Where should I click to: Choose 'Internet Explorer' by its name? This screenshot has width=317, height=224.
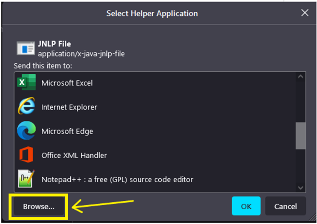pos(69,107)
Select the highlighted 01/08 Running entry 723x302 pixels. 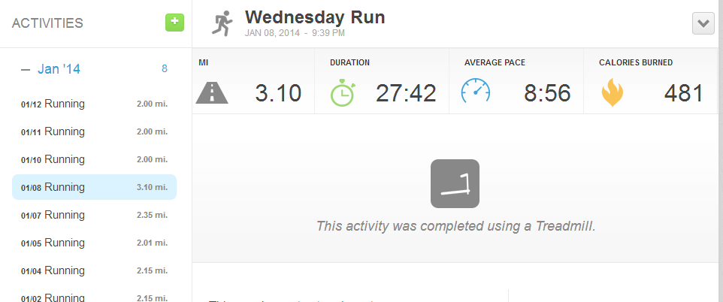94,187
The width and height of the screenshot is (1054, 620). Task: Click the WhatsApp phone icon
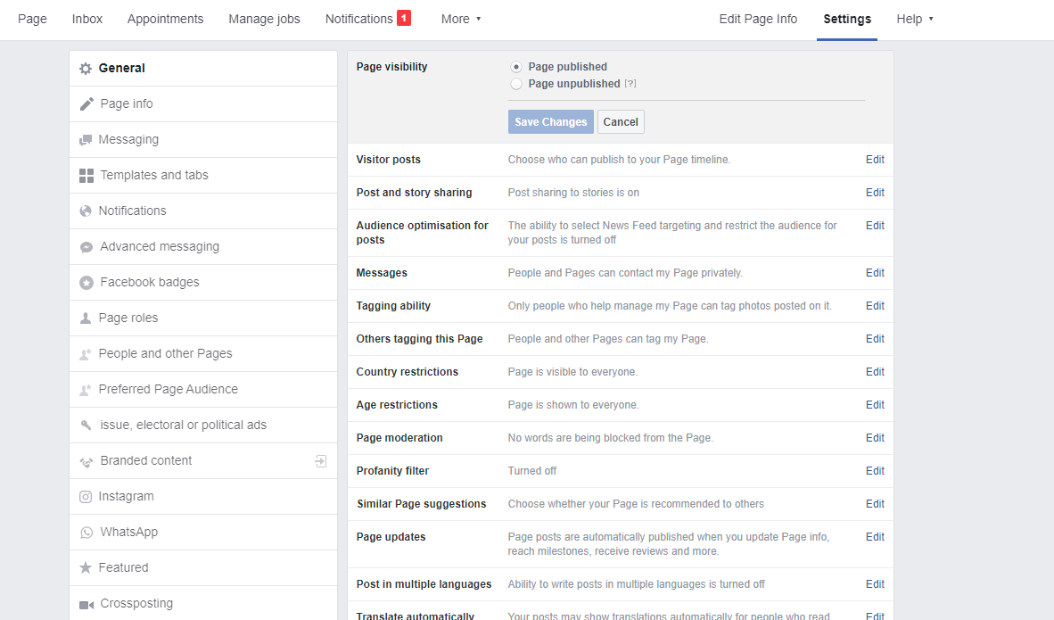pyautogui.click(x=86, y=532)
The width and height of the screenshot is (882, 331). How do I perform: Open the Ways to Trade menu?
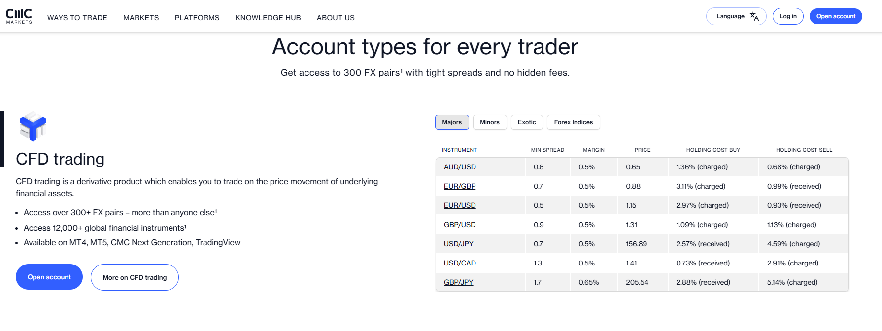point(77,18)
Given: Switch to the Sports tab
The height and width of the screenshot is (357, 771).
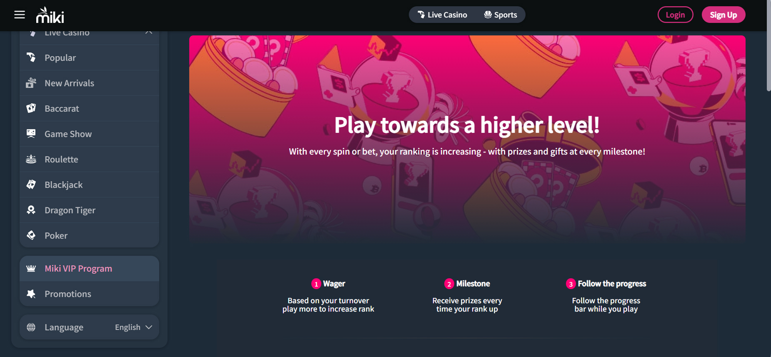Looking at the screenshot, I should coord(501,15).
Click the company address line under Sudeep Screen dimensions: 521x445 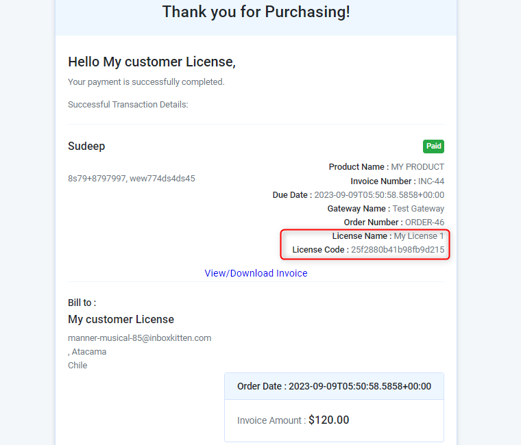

--*--

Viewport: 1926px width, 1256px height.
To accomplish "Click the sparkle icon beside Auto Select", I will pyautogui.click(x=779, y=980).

--*--

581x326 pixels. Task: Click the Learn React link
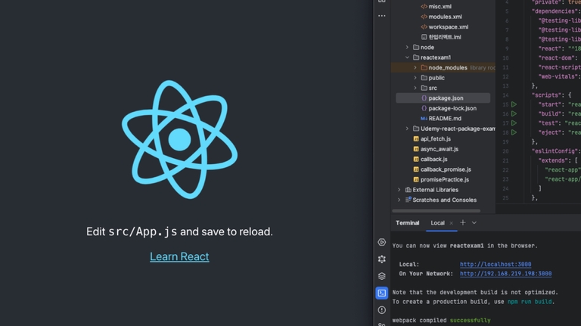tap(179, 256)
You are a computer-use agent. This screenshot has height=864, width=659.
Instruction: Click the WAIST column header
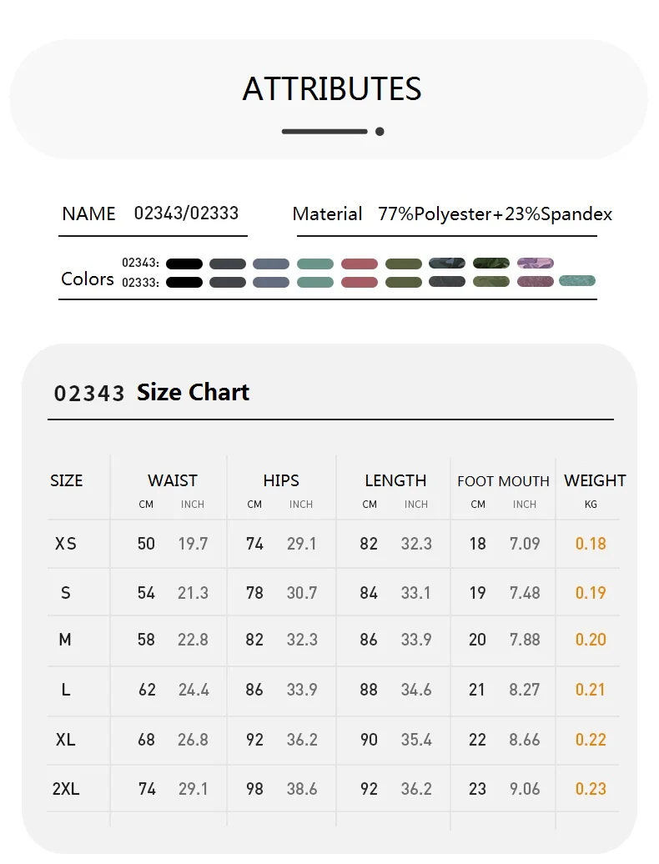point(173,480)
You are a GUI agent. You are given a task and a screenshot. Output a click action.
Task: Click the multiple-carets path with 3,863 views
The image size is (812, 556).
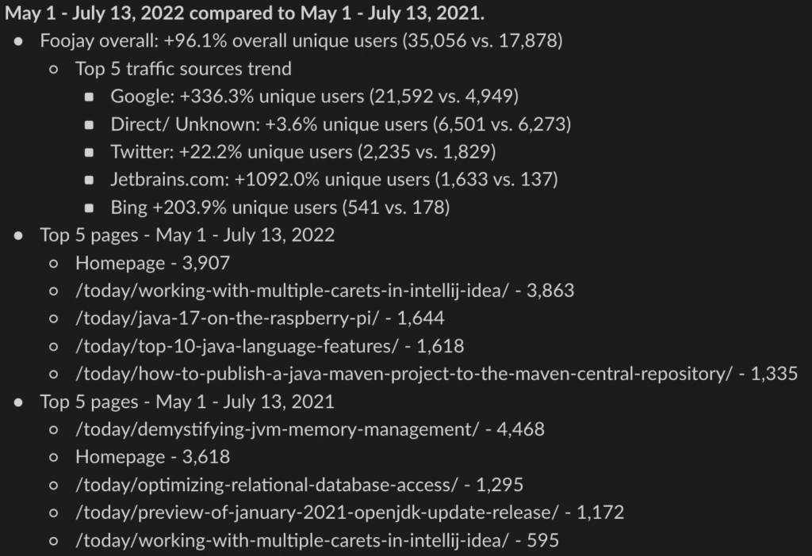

--*--

Exercise description — From the listing above, output exactly the run of lines that starts with the line containing "You are a GUI" and ends with the line containing "The image size is (812, 556).".

Task solution —
You are a GUI agent. You are given a task and a screenshot. Output a click action.
Task: Click the multiple-carets path with 3,863 views
The image size is (812, 556).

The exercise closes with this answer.